2. Assume that the promissory note from Vexnet to Onyx Advertising was payable on a date certain (and all other requirements were met) so that it was a valid negotiable instrument. Onyx uses a blank indorsement and delivers it to the bank. Which of the following is true?
The bank can require payment from either Vexnet or Onyx since both companies have primary liability on the instrument.
If the instrument is presented to Vexnet for payment in a timely manner, and Vexnet does not pay, then Onyx would be responsible for the payment.
Onyx has no liability on the instrument since it was a blank indorsement.
Onyx has primary liability on the instrument.
3. Assume that the promissory note from Vexnet to Onyx Advertising was payable on a date certain (and all other requirements were met) so that it was a valid negotiable instrument. The bank says that it will give Onyx the loan only if Laura indorses the note individually, along with Onyx as the company. In this case, Laura would be:
an accommodation maker and secondarily liable on the note.
an accommodation maker and primarily liable on the note.
an accommodation indorser and secondarily liable on the note.
an accommodation indorser and primarily liable on the note.
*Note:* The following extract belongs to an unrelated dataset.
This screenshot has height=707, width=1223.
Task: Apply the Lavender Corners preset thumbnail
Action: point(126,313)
4. Assume that the promissory note from Vexnet to Onyx Advertising was payable on a date certain. However, the note was signed by Jonathon Shipperley, who did not have proper authority to sign the note. All other elements of a valid negotiable instrument were met. Which of the following is true?
Jonathan Shipperley would have personal liability on the note.
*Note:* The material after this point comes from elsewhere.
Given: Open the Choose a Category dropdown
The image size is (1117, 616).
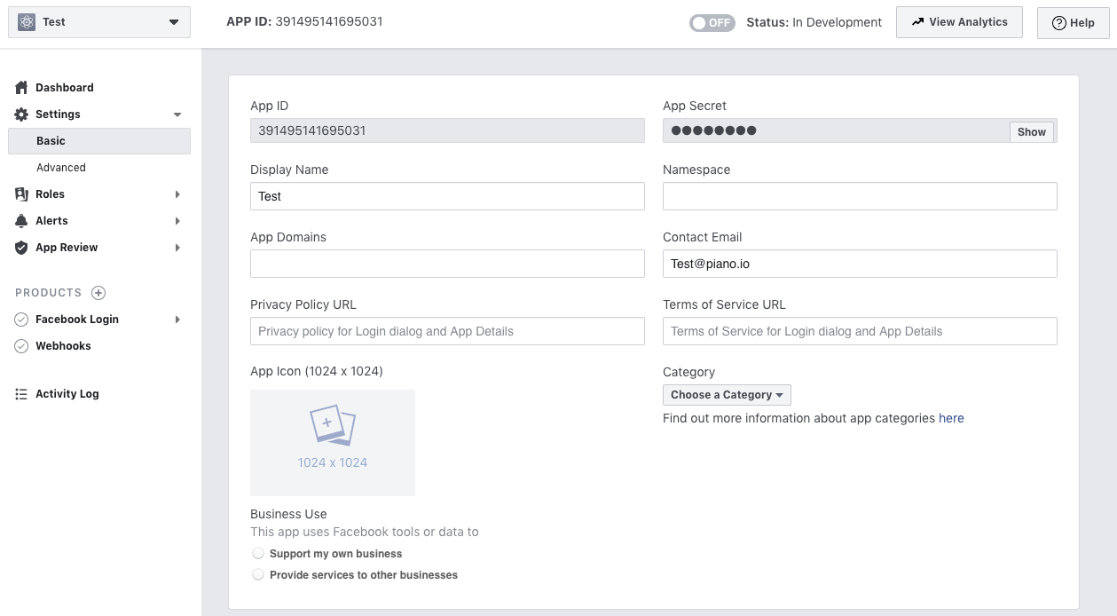Looking at the screenshot, I should [727, 395].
Onyx would have liability on the instrument if the company was negligent in letting Jonathan Shipperley sign the note.
Onyx would have liability on the note if it ratified Jonathan Shipperley’s signature.
All of these.
5. Assume that the promissory note from Vexnet to Onyx Advertising was payable on a date certain (and all other requirements were met) so that it was a valid negotiable instrument. Further assume that the note was negotiated to Onyx as part of a sale of a used commercial printer that Onyx had, and that Onyx fraudulently induced Vexnet to issue the promissory note by stating that the printer had only been used for three hours and was in good working order. In reality, the printer had been used for 200 hours and did not work well. Vexnet does not want to pay on the note. Which of the following is true?
Vexnet would have to pay the note to an ordinary holder, but not to a holder in due course.
Vexnet would not have to pay to any holder because of the fraud in the inducement.
Fraud in the inducement is a universal defense.
Vexnet would have to pay the note to a holder in due course, but not to an ordinary holder.